Excellent points, all around. Increasingly, I am encountering priests and deacons who know very little about the BCP or liturgical theology, to the point that they literally cannot make it through the Prayer Book service. The attitude seems to be founded on the belief that the individual experience is all that matters, and that all eras before about 1990 were oppressive and benighted.

These DIY "services" printed up for each and every occasion have often managed to combine the worst of ignorance with consumerism. They create an experience of "disposability" in worship, often reinforcing the unspoken assumption that worship of God is really a secondary matter as compared to some other agenda or issue. It seems to me that the assumptions of much of the 1979 revision have been forgotten, ignored, or found too difficult... and we are slipping into exactly the sort of hyper-individualized, transient (and thus frequently trivial) worship patterns I saw growing up in the Methodist church.

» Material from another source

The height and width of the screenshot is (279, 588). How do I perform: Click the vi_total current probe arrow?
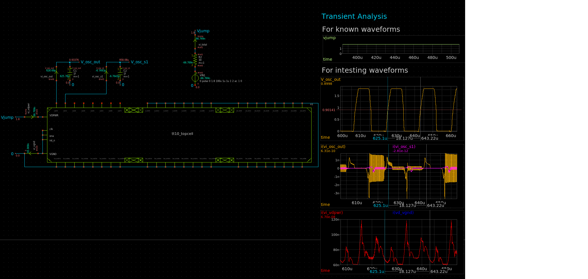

The above commenter is quite possibly correct, however. For a variety of reasons, we seem to be in an era that cannot draw obvious conclusions from observable reality around us—so strong is the ideological “lock.” So, we continue to do the things that erode the very gift we have to give. In the post-Constantinian age, it is not conformity to the blowing winds of culture, but a loving rootedness in the eternally-new Apostolic faith that will survive--and thrive.

The above commenter is quite possibly correct, however. For a variety of reasons, we seem to be locked in an era that cannot draw obvious conclusions from observable reality around us. So, we continue to do the things that erode the very gift we have to give. In the post-Constantinian age, it is not conformity to the blowing winds of culture, but a loving rootedness in the eternally-new Apostolic faith that will survive--and thrive.

Fr. J said...

A wonderful post, Bishop Martins. And what it points to, not so much as the impoverishment of our do-it-yourself worship, is the restlessness of our spirit. It comes back to authority. Do we receive the ancient tradition as an authority that directs us or merely as a shopping cart to which we can add or remove items as the mood takes us? The answer to that makes all the difference.

Kelso said...

Dear Bishop:

You were given that Shepherd's Staff for two reasons: to lead the faithful - and to smite the wolves!

Had we Bishops driving away "strange and erroneous" doctrine (as they were charged to do) back in the 1960s, the rot that has all but destroyed what used to be America's most respected denomination would have been stopped.

Bad bishops led to services which are now indistinguishable from Holy Holler Hootenanny services, not to mention Clown Masses and Folk Masses and "do it yourself" wedding vows and "write your own liturgy for Easter" - all exercises in banality.

Please read "Treasure in Clay", the autobiography of Archbishop Fulton J. Sheen. You won't go far wrong if you model your episcopacy on his - and you will be able to lead your diocese in a Godly direction. It will strengthen you for the hard days ahead.

One of the great things about being an Episcopalian (formerly that is) was that I could go to any church in any city of the nation and walk in and know exactly where we were in the service. "Common Prayer" no longer exists in our parishes. We have lost our patrimony.

liturgy said...

Thanks for this post, which stands in good dialogue with my:
http://www.liturgy.co.nz/blog/anglican-worship-chaos/5870
http://www.liturgy.co.nz/blog/acedia-noonday-demon/5939

Christ is risen!

Bosco+

Anonymous said...

I'm very glad that I live in an area where if a service is not going to be straight 1979 BCP it's because the priest has added bits of the Latin Mass or has reverted to the 1928 or 1662 BCP.